PR 6/7: Benchmarking infrastructure for scipy vs Pyomo by bernalde · Pull Request #11 · SECQUOIA/LyoPRONTO

bernalde · 2026-03-03T00:42:35Z

Summary

Systematic comparison framework for scipy vs Pyomo optimizers. CLI tool (grid_cli.py) generates parameter sweeps across product resistance, heat transfer coefficients, and operating conditions. Compares objective values, solve times, and constraint satisfaction. Includes Jupyter notebook for visualization and analysis.

PR 6 of 7 in the Pyomo integration series.

Changes

benchmarks/adapters.py — Scipy/Pyomo adapter layer
benchmarks/grid_cli.py — CLI for running benchmark grids
benchmarks/scenarios.py — Predefined test scenarios
benchmarks/schema.py — Result schema definition
benchmarks/validate.py — Result validation
benchmarks/grid_analysis.ipynb — Analysis notebook
benchmarks/README.md — Benchmark documentation
benchmarks/results/ — Reference results and .gitignore

Usage

# Run default benchmark
python benchmarks/grid_cli.py

# Run specific scenario
python benchmarks/grid_cli.py --scenario sucrose_5pct

PR Chain

#	PR	Status
0	Sync upstream (#5)	Merged
1	CI/CD for Pyomo (#6)	Open
2	Pyomo dependencies (#7)	Open
3	Utils & single-step (#8)	Open
4	Multi-period model (#9)	Open
5	Optimizer functions (#10)	Open
6	Benchmarks (this PR)
7	Docs & examples	Pending

Testing

No new pytest tests — benchmarks are standalone scripts. Results directory is gitignored.

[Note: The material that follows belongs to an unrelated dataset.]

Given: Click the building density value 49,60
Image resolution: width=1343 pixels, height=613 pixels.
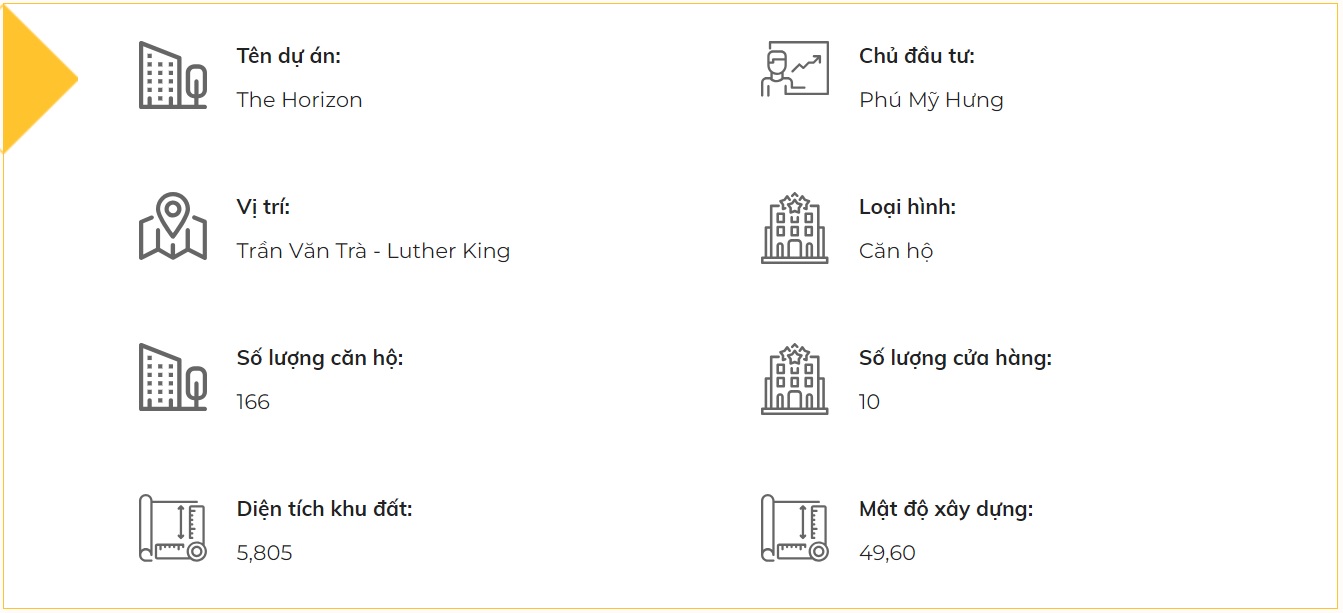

review-notebook-app · 2026-03-03T00:42:41Z

Check out this pull request on

See visual diffs & provide feedback on Jupyter Notebooks.

Powered by ReviewNB

bernalde

Checked the PR #7 follow-up comments against this stacked PR. One copyright-header issue carries forward.

bernalde

Review summary:

Blocking issues:

Documented CLI invocation fails in script mode.
Benchmark metrics serialize dryness_target_met as a JSON string instead of a boolean.
Tracked reference result files include full trajectory data and add about 27 MB of generated data, contrary to the stated policy.
The analysis notebook defaults to a missing, gitignored input file.

Nonblocking issues:

README documents Make shortcuts that do not exist.
The CLI eagerly requires optional Pyomo dependencies even for help/scipy-only use.
hash.inputs is documented but not emitted by generated records.

Questions: None.

Tests run and outcomes:

python benchmarks/grid_cli.py --help failed with ModuleNotFoundError: No module named 'benchmarks'.
python -m benchmarks.grid_cli --help passed.
python -m benchmarks.grid_cli generate --task Tsh --scenario baseline --vary product.A1=16 --vary ht.KC=2.75e-4 --methods scipy --out /tmp/lyopronto-pr11-scipy-smoke.jsonl --force passed and confirmed the serialized metric type issue.
python -m ruff check benchmarks passed.
python -m pytest tests/ -n auto -v -m "not notebook and not pyomo" --ignore=tests/test_pyomo_models passed: 237 passed in 577.15s. An initial run from a hyphenated temporary worktree failed during collection because this repo has a top-level __init__.py with a relative import; rerunning from /tmp/LyoPRONTO_pr11_review avoided that path artifact.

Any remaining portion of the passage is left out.